# CS294 Lecture 8: Spectral Algorithms Wrap-up

In which we talk about even more generalizations of Cheeger’s inequalities, and we analyze the power method to find approximate eigenvectors, thus having a complete description of a polynomial-time approximation algorithm for sparsest cut

1. Irregular Graphs

For simplicity, we proved our results on ${\lambda_2}$ and ${\lambda_k}$ for regular graphs. Those results extend, essentially with the same proofs, to the case of irregular undirected graphs. In an irregular graph ${G=(V,E)}$, the notion that generalizes edge expansion is called conductance. If ${d_v}$ is the degree of vertex ${v}$, then the conductance of set ${S}$ of vertices is

$\displaystyle \phi(S) := \frac {E(S, V-S)}{\sum_{v\in S} d_v }$

We will call the sum of the degrees of a set of vertices the volume of the set, and denote it ${vol(S) := \sum_{v\in S} d_v}$. The conductance of the graph ${G}$ is

$\displaystyle \phi(G) := \min_{S: vol(S) \leq \frac 12 vol(V)} \ \ \phi(S)$

Higher-order conductance is defined as higher-order expansion, but with conductance replacing expansion in the definition.

The Cheeger inequalities

$\displaystyle \frac {\lambda_2}{2} \leq \phi(G) \leq \sqrt {2 \lambda_2}$

still hold, with the same proof. With some abuse of notation, we will call the following quantity the Rayleigh quotient of ${{\bf x}}$

$\displaystyle R_L({\bf x}) := \frac { \sum_{ \{ u,v \} \in E} (x_u - x_v)^2 } { \sum_{v\in V} d_v x_v^2}$

even if, technically, it is the Rayleigh quotient of ${D^{1/2} {\bf x}}$, where ${D}$ is the diagonal matrix of degrees.

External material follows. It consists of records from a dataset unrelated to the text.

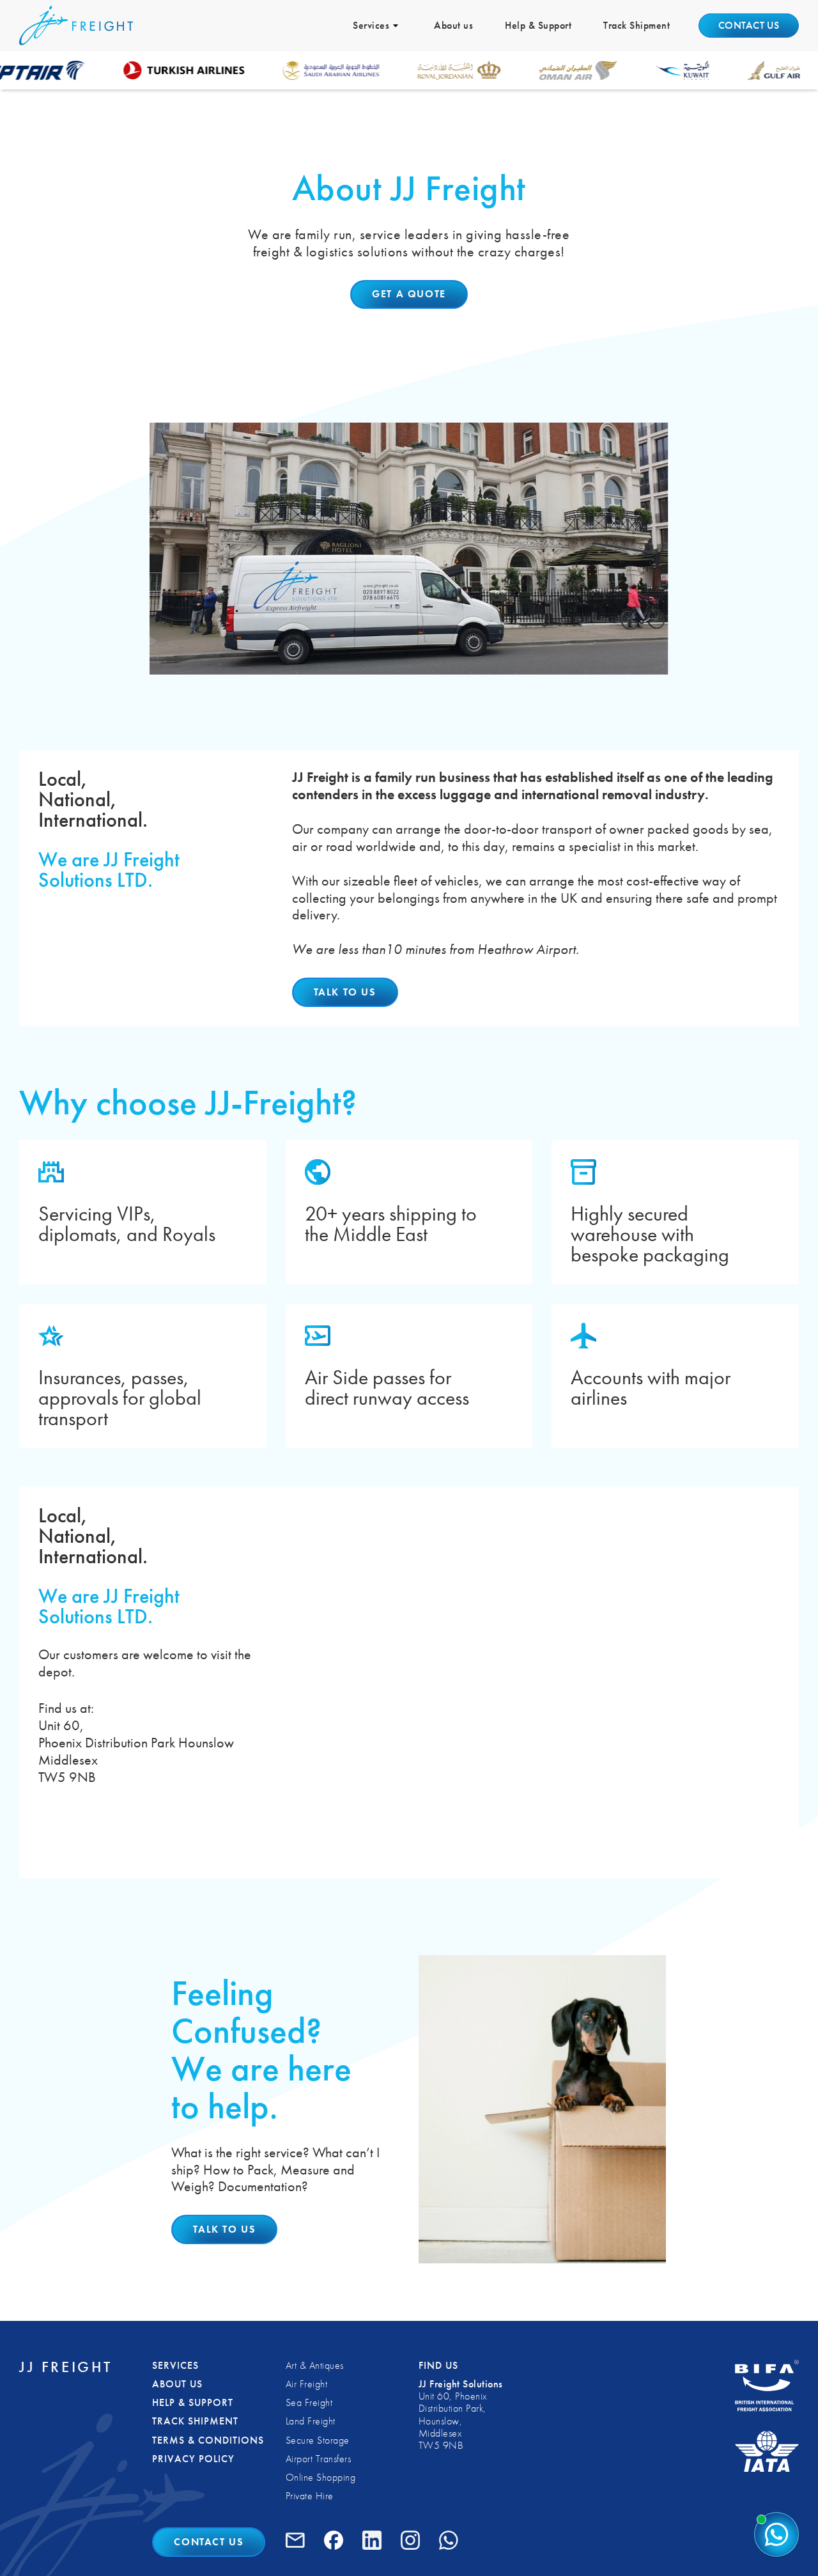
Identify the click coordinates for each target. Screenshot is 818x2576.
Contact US (748, 25)
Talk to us (345, 992)
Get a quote (409, 294)
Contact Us (208, 2542)
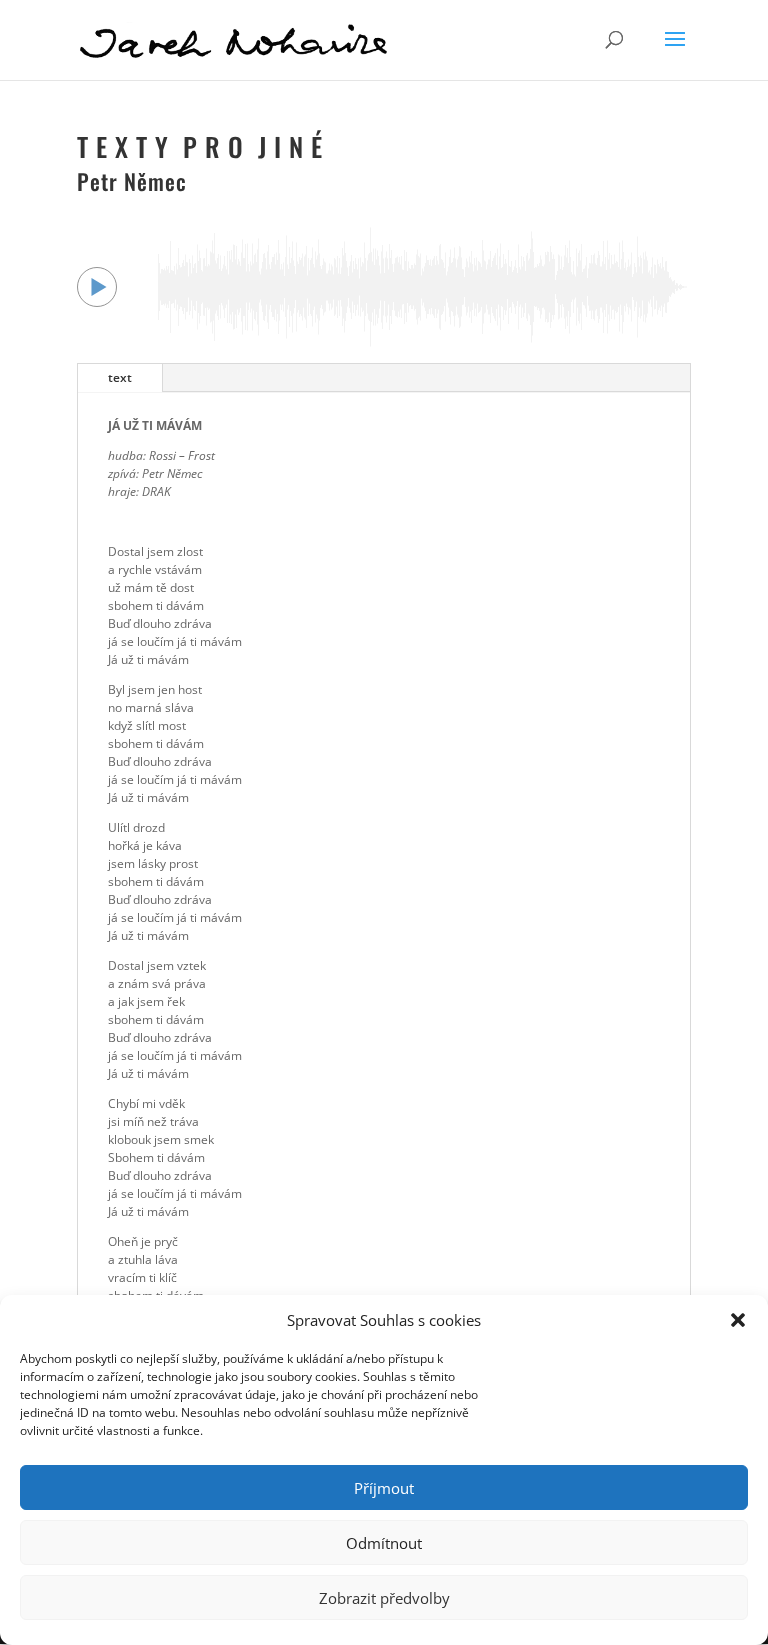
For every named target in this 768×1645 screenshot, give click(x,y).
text (120, 377)
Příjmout (384, 1488)
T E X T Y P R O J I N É (200, 146)
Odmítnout (384, 1543)
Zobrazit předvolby (384, 1598)
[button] (738, 1320)
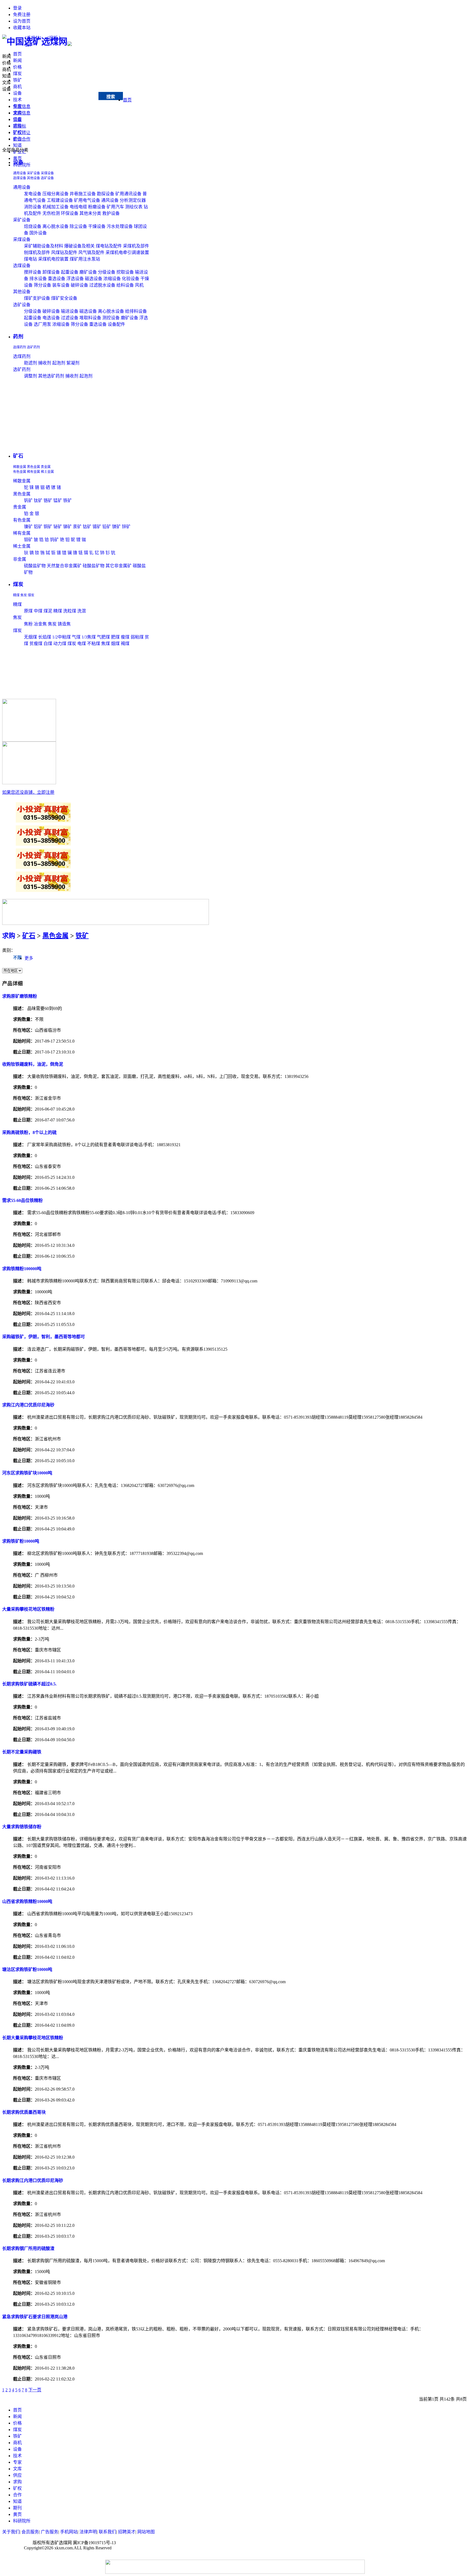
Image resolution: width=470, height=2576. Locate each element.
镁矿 (116, 526)
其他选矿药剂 (51, 376)
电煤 (81, 643)
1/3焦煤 (89, 637)
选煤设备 (19, 178)
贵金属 (46, 467)
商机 (17, 86)
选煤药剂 (19, 347)
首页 (17, 54)
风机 (139, 285)
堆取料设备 (90, 317)
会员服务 (30, 2531)
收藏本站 (21, 27)
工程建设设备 (60, 200)
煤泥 (48, 611)
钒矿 (28, 500)
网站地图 (146, 2531)
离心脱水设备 (55, 226)
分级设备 (106, 272)
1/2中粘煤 (62, 637)
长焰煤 (44, 637)
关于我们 (11, 2531)
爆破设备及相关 (79, 246)
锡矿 (96, 526)
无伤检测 (51, 213)
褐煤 (125, 643)
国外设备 (38, 233)
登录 (17, 8)
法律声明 (88, 2531)
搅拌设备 (32, 272)
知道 (17, 145)
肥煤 (115, 637)
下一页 (34, 2390)
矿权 (17, 2488)
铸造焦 (64, 624)
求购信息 (21, 113)
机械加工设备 (55, 206)
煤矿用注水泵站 (85, 259)
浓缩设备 (112, 278)
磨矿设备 (88, 272)
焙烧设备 (32, 226)
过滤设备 (69, 317)
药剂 (18, 336)
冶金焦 (40, 624)
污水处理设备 (120, 226)
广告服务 (49, 2531)
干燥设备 (97, 226)
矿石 (18, 456)
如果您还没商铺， (28, 792)
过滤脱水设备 (102, 285)
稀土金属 (47, 472)
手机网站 (69, 2531)
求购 (8, 935)
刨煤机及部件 (37, 252)
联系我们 (107, 2531)
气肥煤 (103, 637)
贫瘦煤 (35, 643)
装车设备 (61, 285)
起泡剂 (58, 363)
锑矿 (67, 526)
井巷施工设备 (83, 193)
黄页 (17, 2514)
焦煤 (105, 643)
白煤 (48, 643)
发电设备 (32, 193)
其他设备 (33, 178)
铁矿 (17, 80)
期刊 (17, 2508)
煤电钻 (30, 259)
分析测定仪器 (133, 200)
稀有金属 (33, 472)
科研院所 (21, 2521)
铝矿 (38, 526)
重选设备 (56, 278)
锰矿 (57, 500)
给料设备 (125, 285)
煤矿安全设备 (64, 298)
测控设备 (111, 317)
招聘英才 (126, 2531)
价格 (17, 67)
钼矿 (28, 539)
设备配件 (116, 324)
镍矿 (28, 526)
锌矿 (126, 526)
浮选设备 (75, 278)
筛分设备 (42, 285)
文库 (6, 82)
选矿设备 (47, 178)
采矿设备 (33, 173)
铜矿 (48, 526)
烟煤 (115, 643)
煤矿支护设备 (37, 298)
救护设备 (111, 213)
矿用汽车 (115, 206)
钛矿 (38, 500)
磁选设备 (93, 278)
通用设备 (19, 173)
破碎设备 (79, 285)
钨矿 (54, 539)
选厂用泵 (42, 324)
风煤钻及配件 (64, 252)
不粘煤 (93, 643)
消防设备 (32, 206)
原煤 (28, 611)
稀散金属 (19, 467)
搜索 (110, 96)
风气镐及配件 (91, 252)
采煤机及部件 (136, 246)
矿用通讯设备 (128, 193)
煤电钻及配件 (109, 246)
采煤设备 (47, 173)
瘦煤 (125, 637)
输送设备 (69, 311)
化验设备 (130, 278)
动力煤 (59, 643)
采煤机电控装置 (53, 259)
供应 (17, 2475)
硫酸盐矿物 (35, 565)
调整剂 (30, 376)
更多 (28, 958)
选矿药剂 (33, 347)
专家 (17, 2462)
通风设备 (110, 200)
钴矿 (87, 526)
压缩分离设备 (55, 193)
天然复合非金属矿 (64, 565)
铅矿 (106, 526)
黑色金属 (33, 467)
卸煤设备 (51, 272)
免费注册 (21, 14)
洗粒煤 (69, 611)
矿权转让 (21, 132)
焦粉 (28, 624)
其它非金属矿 (119, 565)
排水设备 (38, 278)
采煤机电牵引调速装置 (127, 252)
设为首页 (21, 21)
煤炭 (17, 73)
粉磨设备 (97, 206)
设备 (17, 93)
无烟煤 (30, 637)
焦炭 (23, 595)
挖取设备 (125, 272)
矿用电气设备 (87, 200)
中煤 (38, 611)
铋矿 (57, 526)
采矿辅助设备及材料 (43, 246)
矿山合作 (21, 139)
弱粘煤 (137, 637)
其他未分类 (90, 213)
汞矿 (77, 526)
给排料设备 (136, 311)
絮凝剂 (72, 363)
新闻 (17, 60)
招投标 (19, 126)
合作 (17, 2495)
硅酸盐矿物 (93, 565)
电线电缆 (78, 206)
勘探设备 (105, 193)
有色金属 (19, 472)
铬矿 (48, 500)
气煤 (76, 637)
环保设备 (69, 213)
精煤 (16, 595)
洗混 (81, 611)
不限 (17, 957)
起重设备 (69, 272)
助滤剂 (30, 363)
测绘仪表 (134, 206)
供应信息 (21, 106)
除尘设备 (78, 226)
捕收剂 (44, 363)
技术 (17, 99)
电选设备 (51, 317)
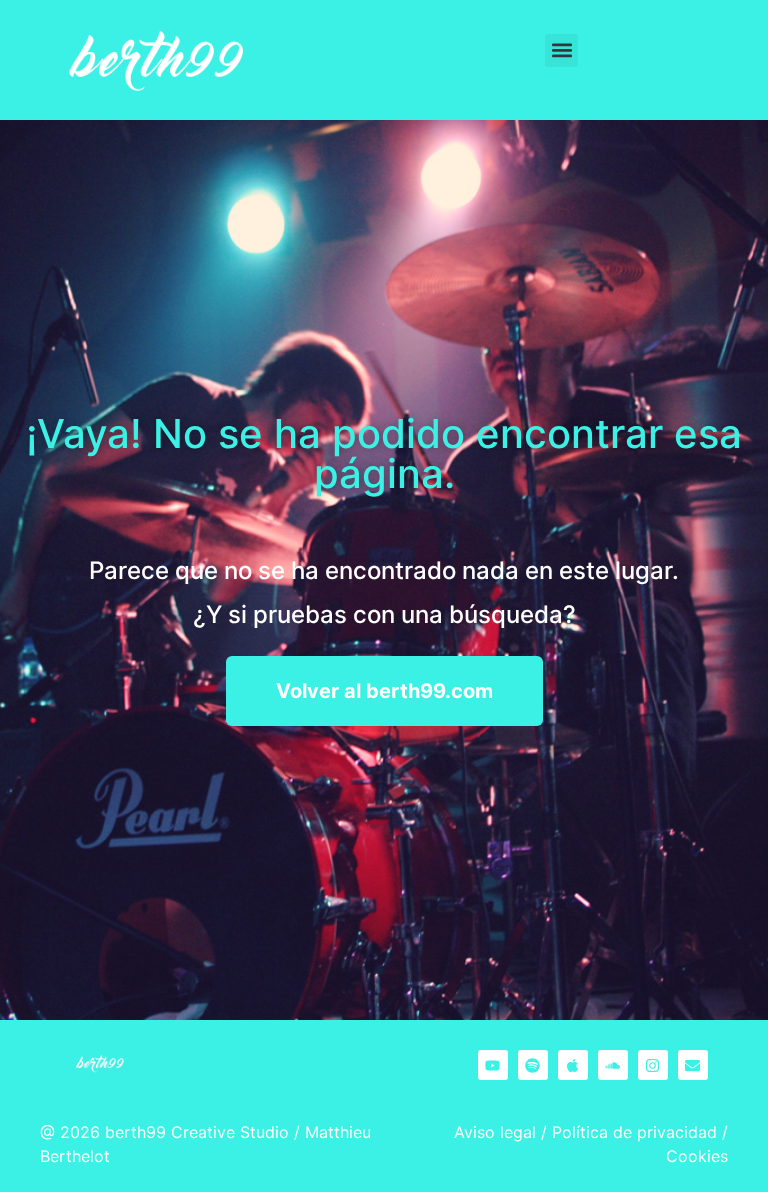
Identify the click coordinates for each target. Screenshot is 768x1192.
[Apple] (573, 1065)
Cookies (697, 1156)
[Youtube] (493, 1065)
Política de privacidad (634, 1132)
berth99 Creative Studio (197, 1132)
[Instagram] (653, 1065)
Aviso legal (495, 1132)
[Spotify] (533, 1065)
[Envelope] (693, 1065)
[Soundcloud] (613, 1065)
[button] (561, 50)
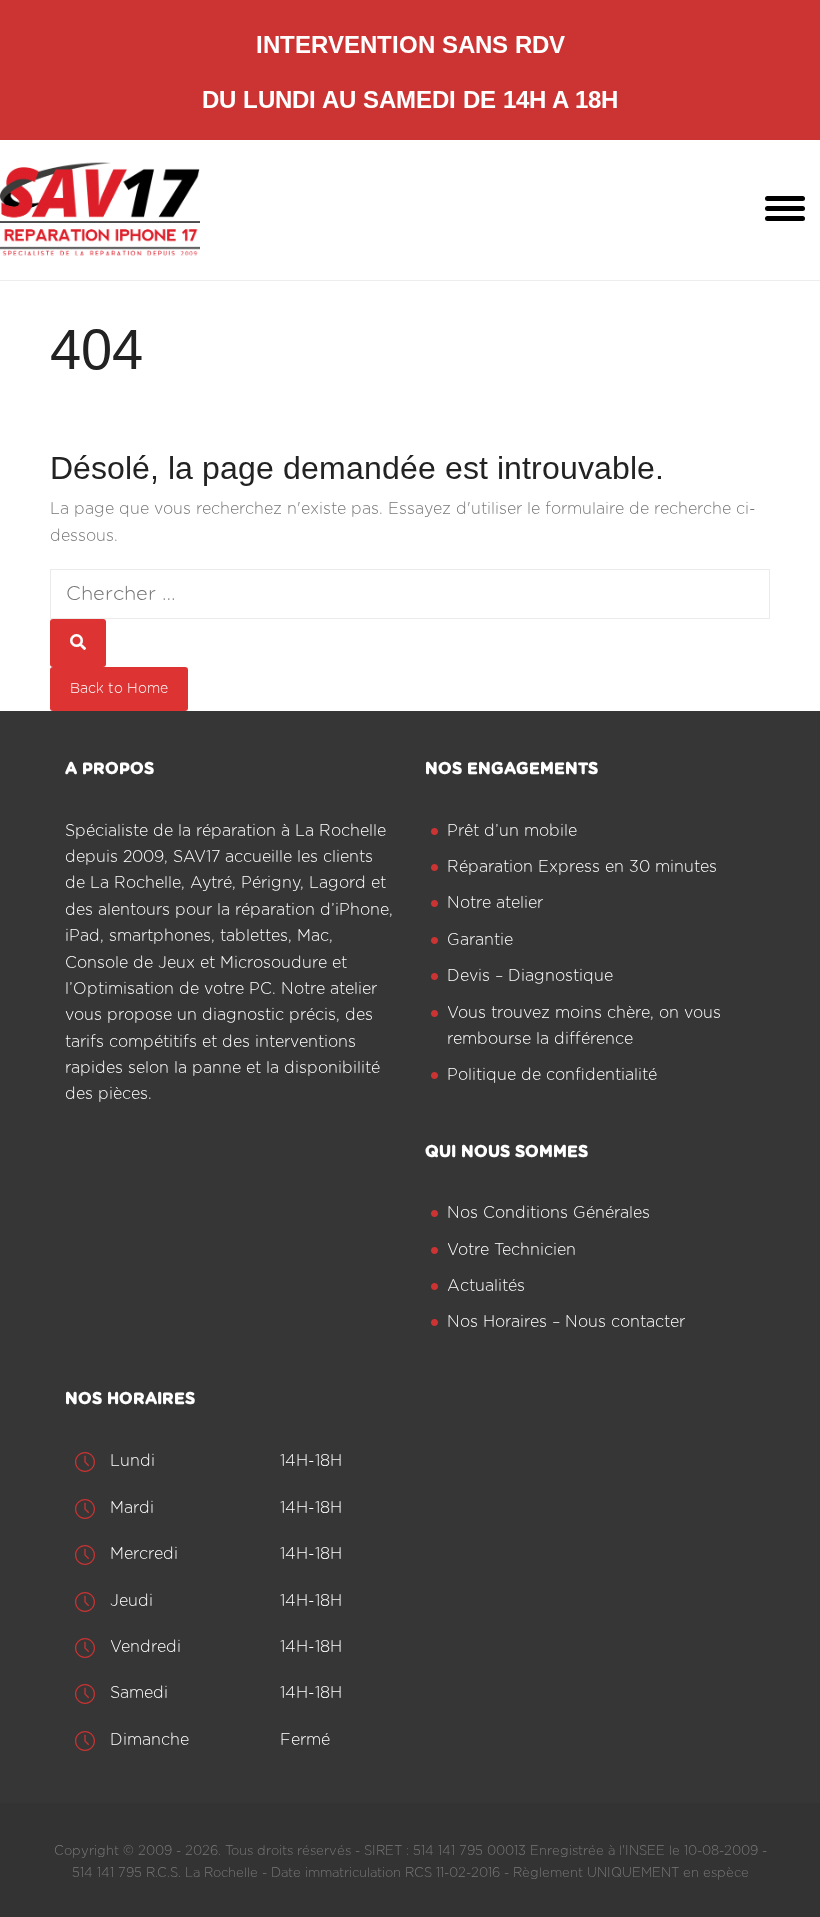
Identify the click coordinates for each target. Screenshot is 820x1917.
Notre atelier (495, 903)
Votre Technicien (511, 1250)
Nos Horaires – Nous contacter (566, 1322)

We can also adapt the proof of the higher-order Cheeger inequality to show

$\displaystyle \frac{\lambda_k}{2} \leq \phi_k (G) \leq O(k^{3.5}) \cdot \sqrt{ \lambda_k }$

2. More Cheeger-type Bounds

We proved that if ${(S_F, V-S_F)}$ is the cut found by Fiedler’s algorithm using the eigenvector of ${\lambda_2}$, then

$\displaystyle \phi(S_F, V-S_F) \leq 2 \sqrt {\phi (G)}$

which is a good bound, although it usually underestimates the quality of the solutions found in practice. (There are graphs, however, for which the above inequality is tight within a constant factor.)

One case in which we can improve the analysis is when there are not too many eigenvalues close to ${\lambda_2}$

Theorem 1 There is a constant ${c}$ such that, if ${(S_F, V-S_F)}$ is the cut obtained by Fiedler’s algorithm using an eigenvector for ${\lambda_2}$, then, for every ${k\geq 2}$,

$\displaystyle \phi (S_F,V-S_F) \leq c \cdot k \cdot \frac{\lambda_2}{\sqrt {\lambda_k}}$

So we have

$\displaystyle \phi (S_F,V-S_F) \leq 2 c \cdot \phi(G) \cdot \min_{k \geq 2} \frac {k}{\sqrt {\lambda_k}}$

which is a better bound for families of graphs in which, for some ${k}$, ${\lambda_k >> k^2 \lambda_2}$.

We will not have time to prove Theorem 1, but we will state the two main pieces of its proof.

Lemma 2 Let ${{\bf x} \in {\mathbb R}^V_{\geq 0}}$ be a non-negative vector. Then, for every ${k}$, there is a non-negative vector ${{\bf y} \in {\mathbb R}^V_{\geq 0}}$ whose entries take at most ${2k}$ distinct values and such that

$\displaystyle || {\bf x} - {\bf y} ||^2 \leq \frac{R_L({\bf x})}{\lambda_k } ||{\bf x}||^2$

That is, if ${R_L({\bf x}) >> \lambda_k}$, then there are ${2k}$ values such that most entries of ${{\bf x}}$ are close to one of those ${2k}$ values.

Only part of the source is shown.